The last crisis forced the government to order consumers to cut electricity use by 20 percent or face blackouts. Anger at rationing helped Rousseff’s predecessor, Luiz Inacio Lula da Silva, win the first of two terms as president.
As Lula’s energy minister and then his chief of staff, Rousseff was determined to avoid another rationing crisis. Images of new power lines and massive hydroelectric plants figure prominently in her campaign to win a second four-year term in October.
In September 2012, she added another goal: to cut residential electricity costs by 20 percent. Hydro-dam operators were allowed to renew expiring leases on key assets early, but only if they slashed prices. The move, popular politically, caused electricity shares to plunge. Many now worry that state-run Eletrobras and other utilities will not have the cash to finance investments needed to meet rising demand.
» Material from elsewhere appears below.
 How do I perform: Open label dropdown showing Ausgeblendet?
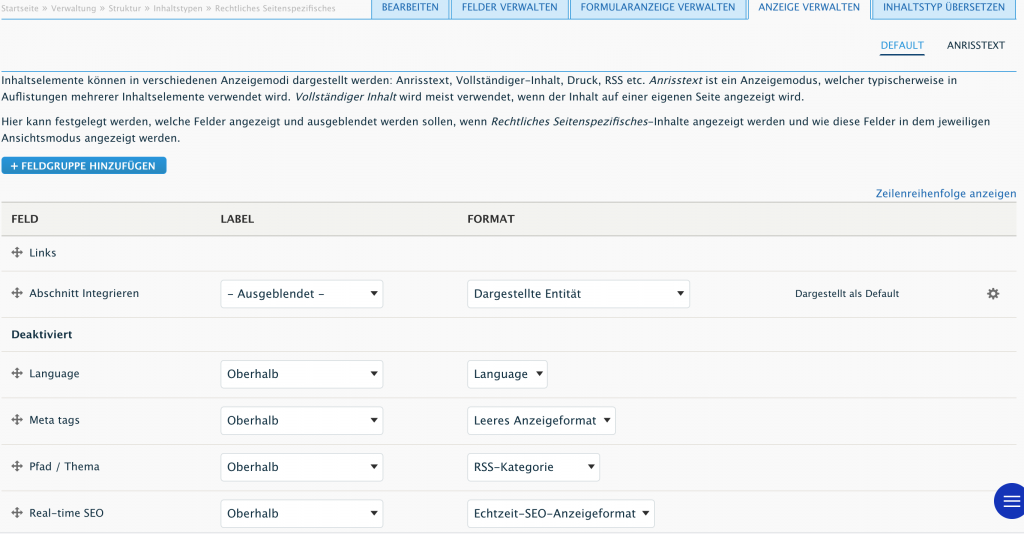click(x=301, y=294)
While Rousseff’s cuts are still in place, the timing of annual rate reviews means the higher cost of replacement power will hit utility bills after the election.
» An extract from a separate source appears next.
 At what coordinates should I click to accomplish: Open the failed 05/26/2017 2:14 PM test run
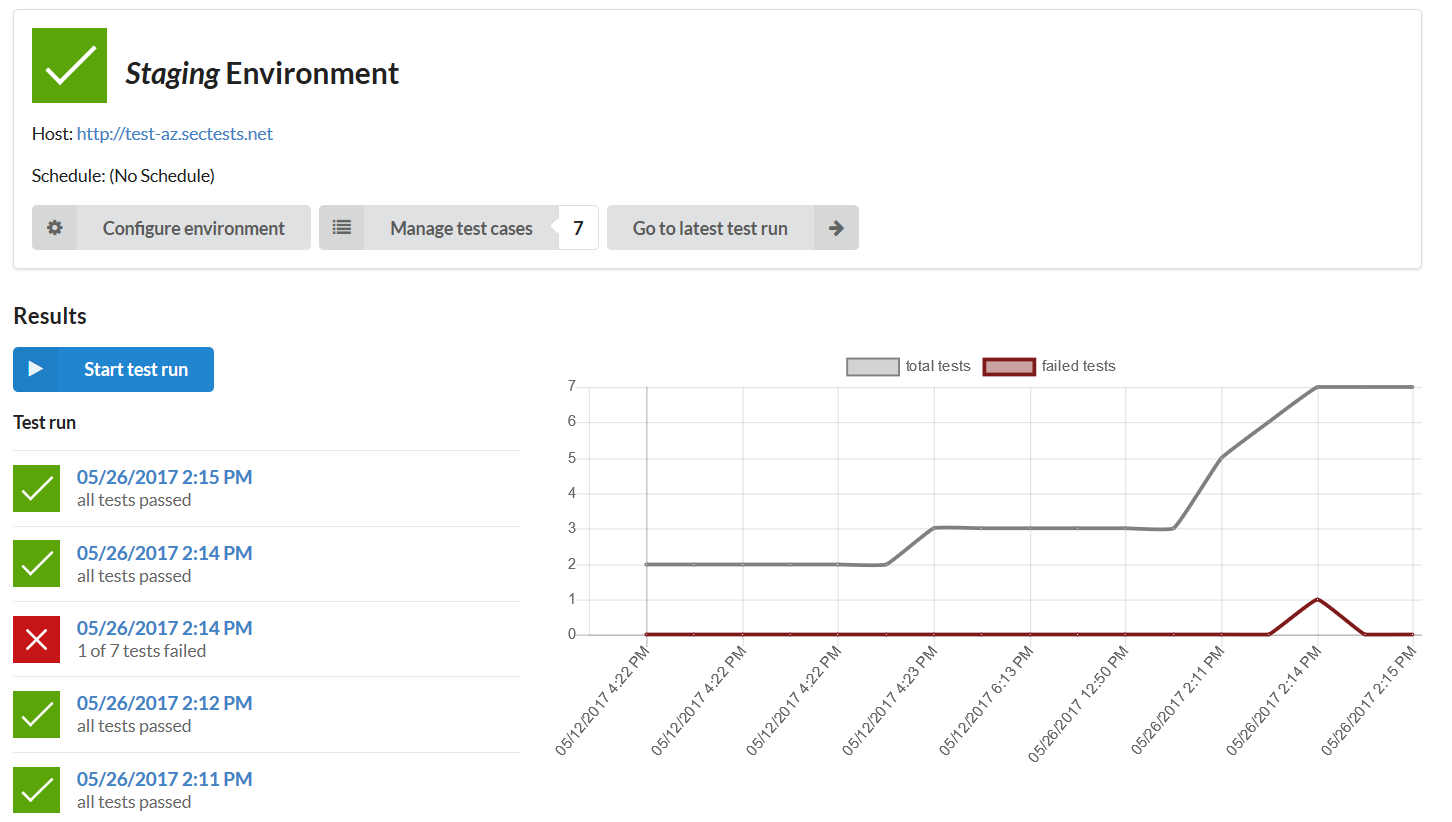point(164,628)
Rates could rise up to 20 percent, which would wipe out the popular 2012 cuts that were part of Rousseff’s efforts to expand consumption, especially for poorer Brazilians.
On one level, she has succeeded. The system is more robust than in 2002, when about 80 percent of Brazil’s electricity capacity was hydro. Today, hydro makes up 68 percent, a share that is still one of the world’s highest.
“We have been building new capacity at a rate faster than growth in demand,” said Mauricio Tomalsquim, president of the EPE, the government’s energy planning and research company. “This has been a bad year for rain, but our simulations for rainfall show that rationing is highly unlikely.”
RATIONING RISK RISING
Without the new gas, coal and oil capacity built since 2002, Brazil would already be turning off the lights.
In February, reservoirs in Brazil’s Southeast and Central West, the country’s top industrial and agricultural regions, were only 35 percent full, compared with a 15-year average of 66 percent for the month. More than halfway through normally rainy March, water levels are still at 35 percent.
To ease the shortfall, the Southeast-Central West region, home to 60 percent of Brazil’s demand, put an average of 6,260 megawatts of thermal power onto the grid in February, enough for 9 million people.
But that may not be enough. Thirty percent of the government’s planned capacity is behind schedule, and some plants sit idle for lack of transmission lines, PSR says.
Without more rain, Brazil ought to order a 5 percent power cut between May and October, a period covering the World Cup and elections, BTG Pactual said in a March 17 report.
“Adjusted for days of hydro demand, the situation of Brazil’s reservoirs is worse than in 2001, when rationing was unavoidable,” the report said. Steelmakers Gerdau SA and Usiminas SA are among the most likely to suffer from higher electricity costs or rationing.
In a worst-case scenario, putting off a 5 percent cut soon could lead to cuts as much as 20 percent later, the report said.
But even without rationing, the cost of replacement power would probably exceed the combined cash flow of the country’s distribution utilities, said Paulo Pedro, executive president of Abrade, Brazil’s large power users association. Consumers and taxpayers would help pay the bill.
The government, though, shows little concern. The energy minister rates the rationing risk at “zero.” Even government critics say Brazil has a good, if falling, chance to avoid cuts. In January, PSR put the risk of a cut of 4 percent or more at 17.5 percent. In February that rose to 23.8 percent.
“What should be a technical problem is now an economic and political problem,” said Sylvie D’Apote, partner and director of Prysma, a Rio de Janeiro energy research group. “Rousseff will do everything to put off the impact until after elections.”